--- GIVEN RECORDS ---

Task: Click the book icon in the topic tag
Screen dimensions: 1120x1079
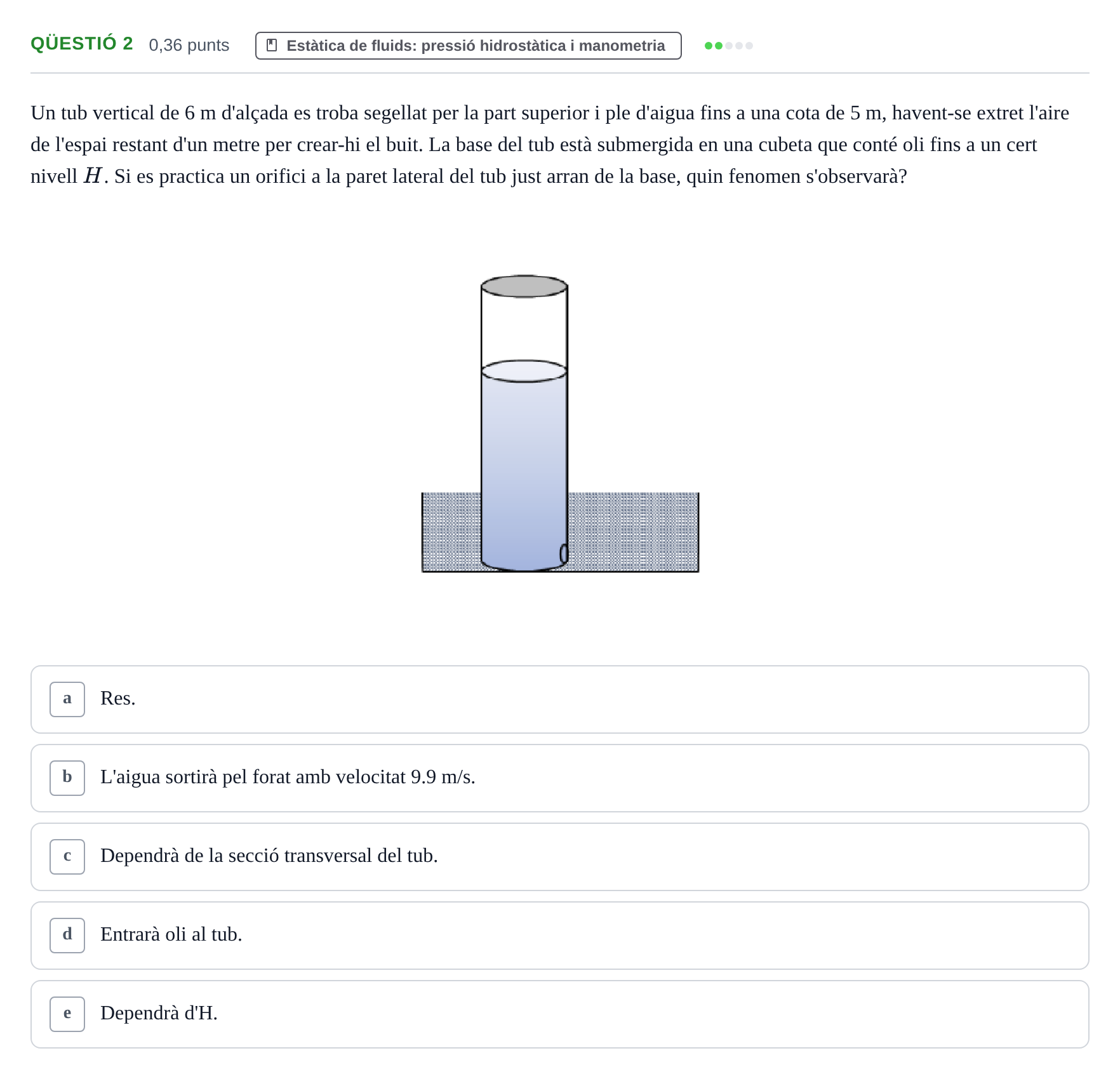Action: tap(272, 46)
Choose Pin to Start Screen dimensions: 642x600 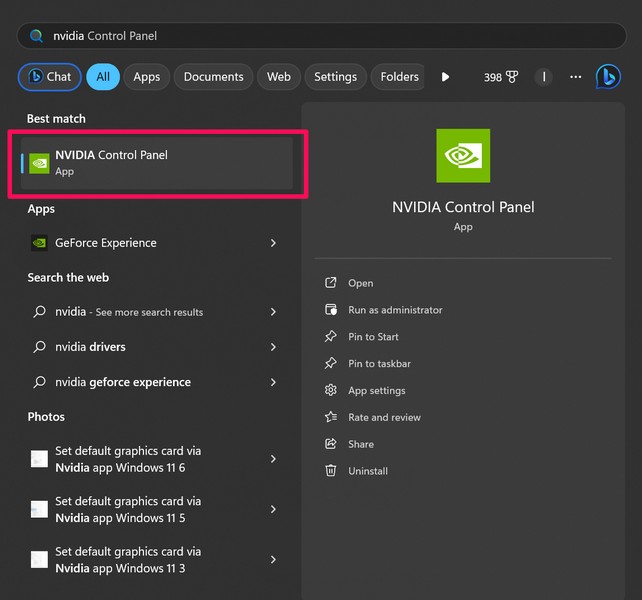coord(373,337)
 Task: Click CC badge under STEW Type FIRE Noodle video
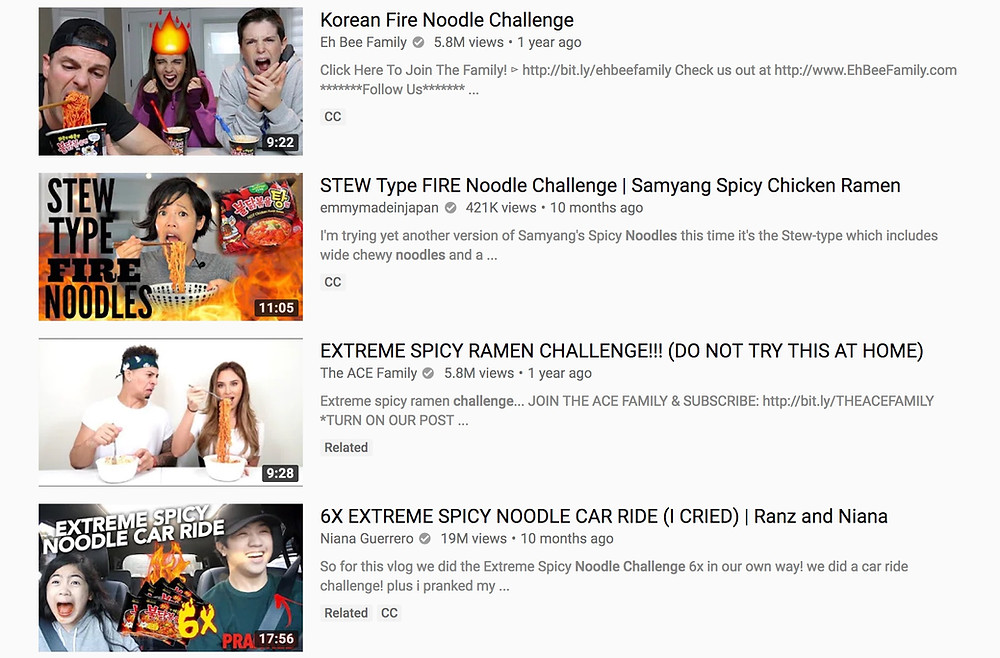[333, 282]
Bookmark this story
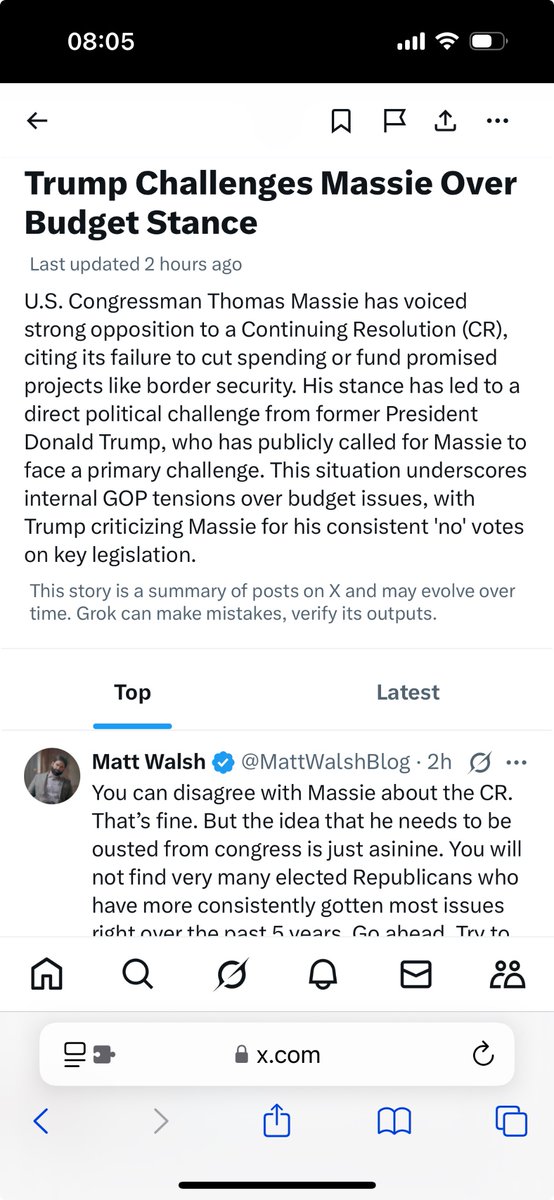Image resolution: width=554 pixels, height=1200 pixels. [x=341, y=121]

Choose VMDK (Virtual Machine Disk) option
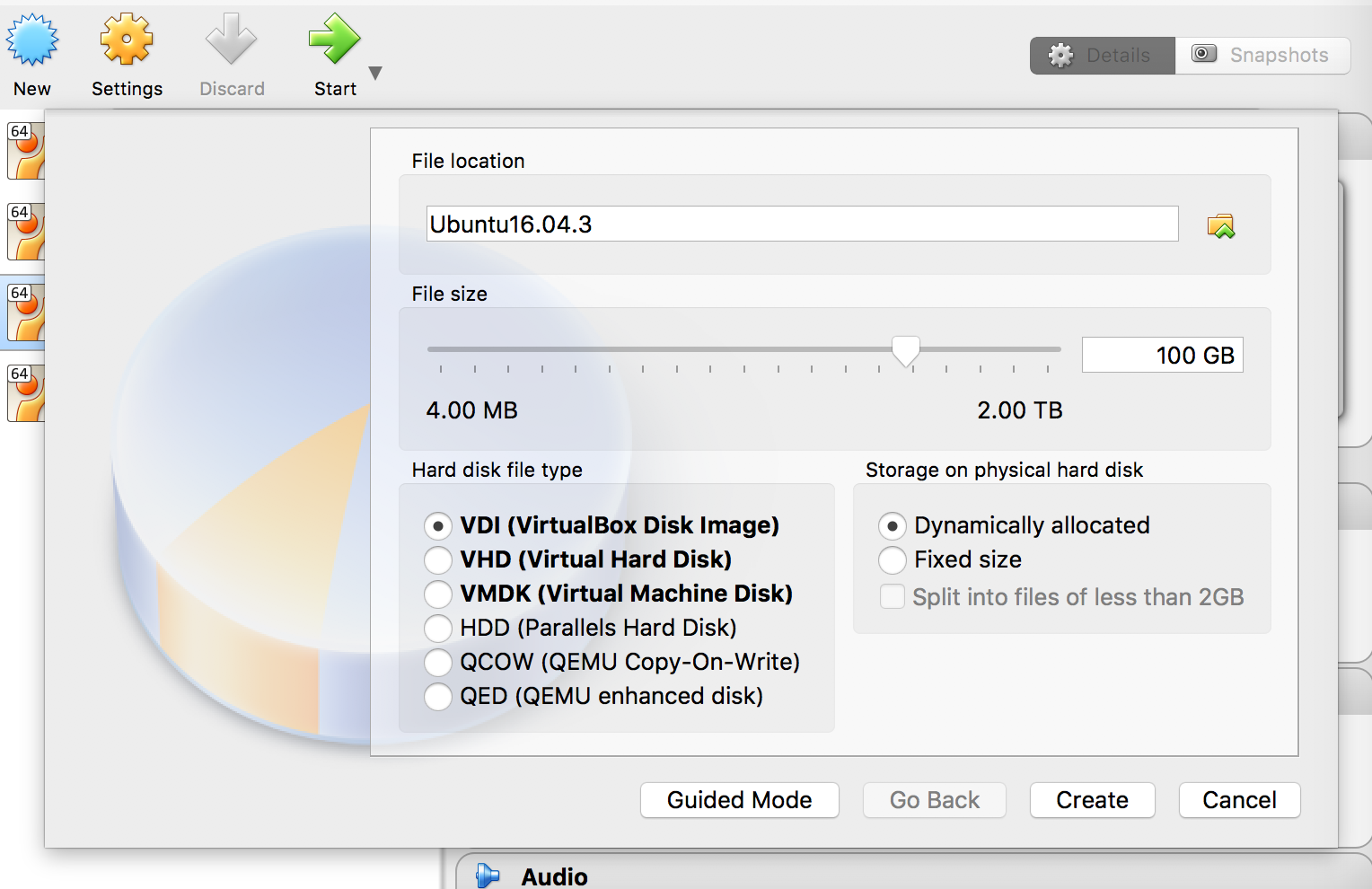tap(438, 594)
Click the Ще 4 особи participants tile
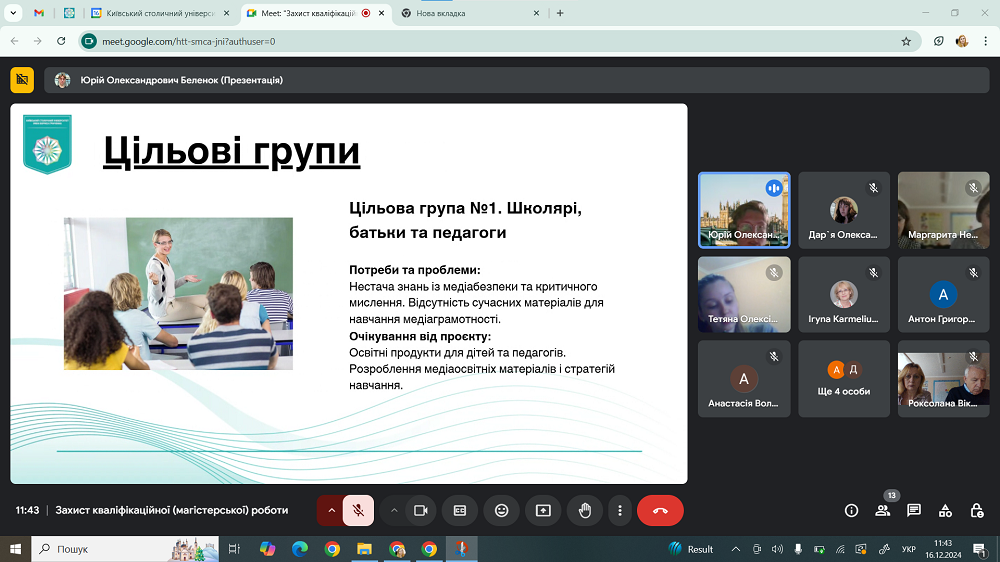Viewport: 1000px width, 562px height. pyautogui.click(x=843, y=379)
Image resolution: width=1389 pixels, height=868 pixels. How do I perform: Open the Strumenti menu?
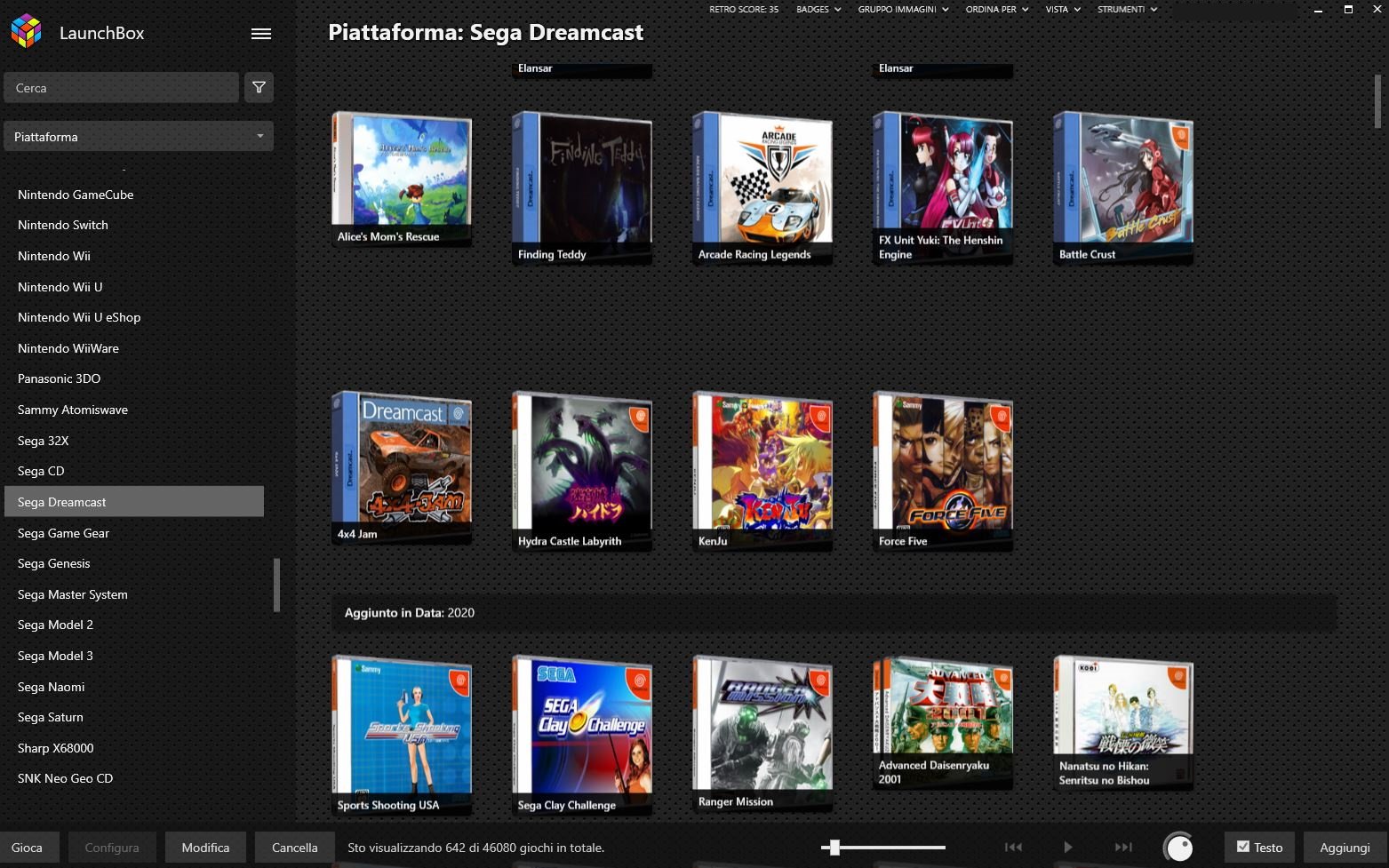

---

- [PROBLEM TO WORK ON]:
Print the lines from the line containing "Click the Ще 4 особи participants tile" through the last line of the listing, exactly as they stand, and leave any pictures out.

- [EXERCISE RESPONSE]:
Click the Ще 4 особи participants tile
Viewport: 1000px width, 562px height. pyautogui.click(x=843, y=379)
Image resolution: width=1389 pixels, height=868 pixels. How do I perform: Open the Strumenti menu?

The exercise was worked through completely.